Women feel far less confident than men in their ability to make investment decisions, studies show. Research we conducted in the fall of 2020 showed that fewer than one in five women — a mere 18 percent — have a brokerage account. Nearly two-thirds have never invested at all. But perhaps most importantly, nearly three-quarters say they didn’t feel empowered to invest. And, there is a gap within a gap — those stats get even worse if you focus on women of color.
One of the reasons I joined Robinhood was because I believe it is important to change that imbalance — indeed, we have made it a company-wide priority to do so. And that it can be solved in part through a foundation of financial education and hands-on investing experience.
While educational content is more readily available than ever, it is often still geared toward the “old guard” of Wall Street. Investment platforms should speak the language of their customers — including first-time investors, many of whom are women. Our educational content hub, Robinhood Learn, aims to make learning about investing easy.
Still, there is so much more to do across the industry to break down the barriers which were designed to keep investing complex, opaque and elite. It is not only education — it is ease of use. Financial products should be accessible and simple to use for everyone. We eliminated transaction fees, introduced fractional shares and a cash management service, and we brought it all together on an easy-to-use mobile platform that speaks to today’s investor. Investors are younger and more diverse than ever before — and ready for the face of finance to look more like theirs.

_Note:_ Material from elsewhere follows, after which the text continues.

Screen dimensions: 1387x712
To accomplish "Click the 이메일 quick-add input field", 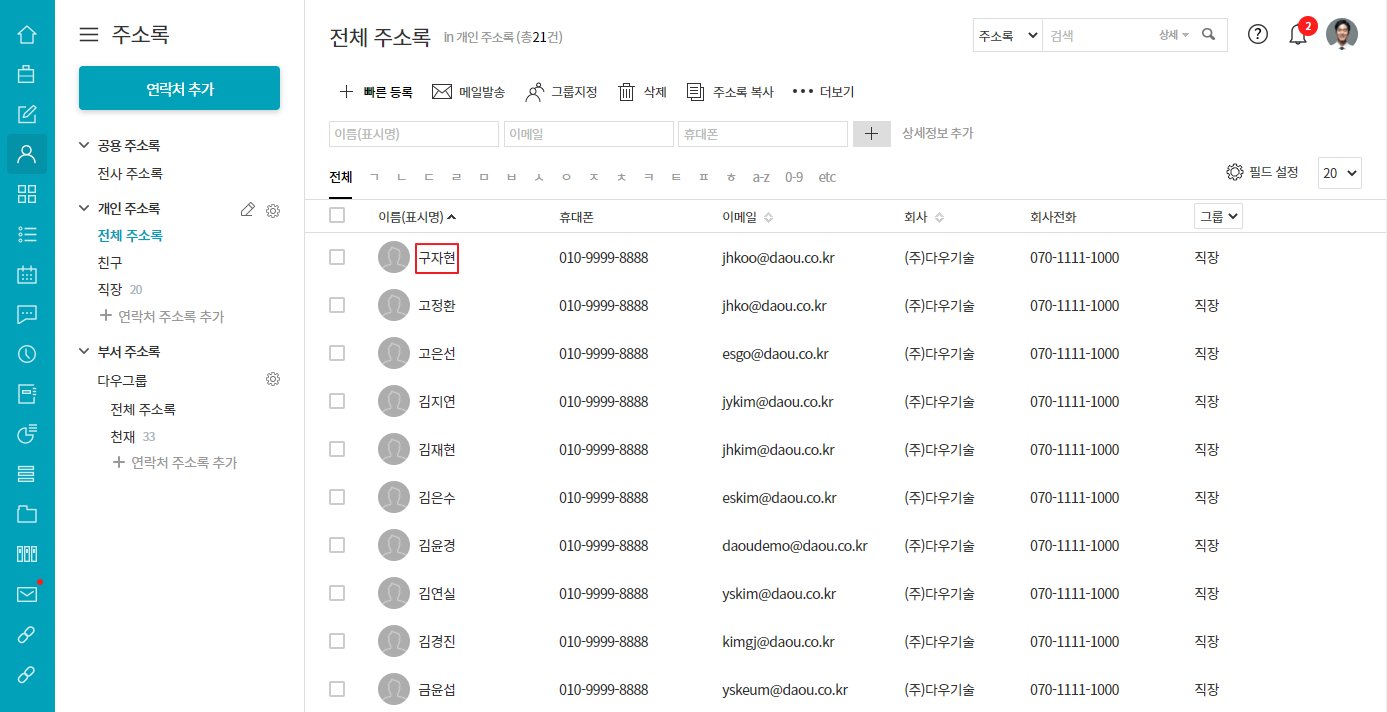I will (x=588, y=134).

Studies show that once they overcome those barriers to entry, women outperform men in the market. And we are doing our part to get more women — many first-time investors — to become long-term investors. In 2020 alone, the number of women with Robinhood accounts more than tripled. The percentage of women account holders at Robinhood has increased steadily in recent years, and now represents more than a third of all customers, our research shows.
Closing the investment gender gap isn’t going to happen overnight. Nor is it a challenge that Robinhood alone can address. But we believe that building great products and educational resources that speak to new investors is the right first step.
Gretchen Howard is Robinhood’s Chief Operating Officer.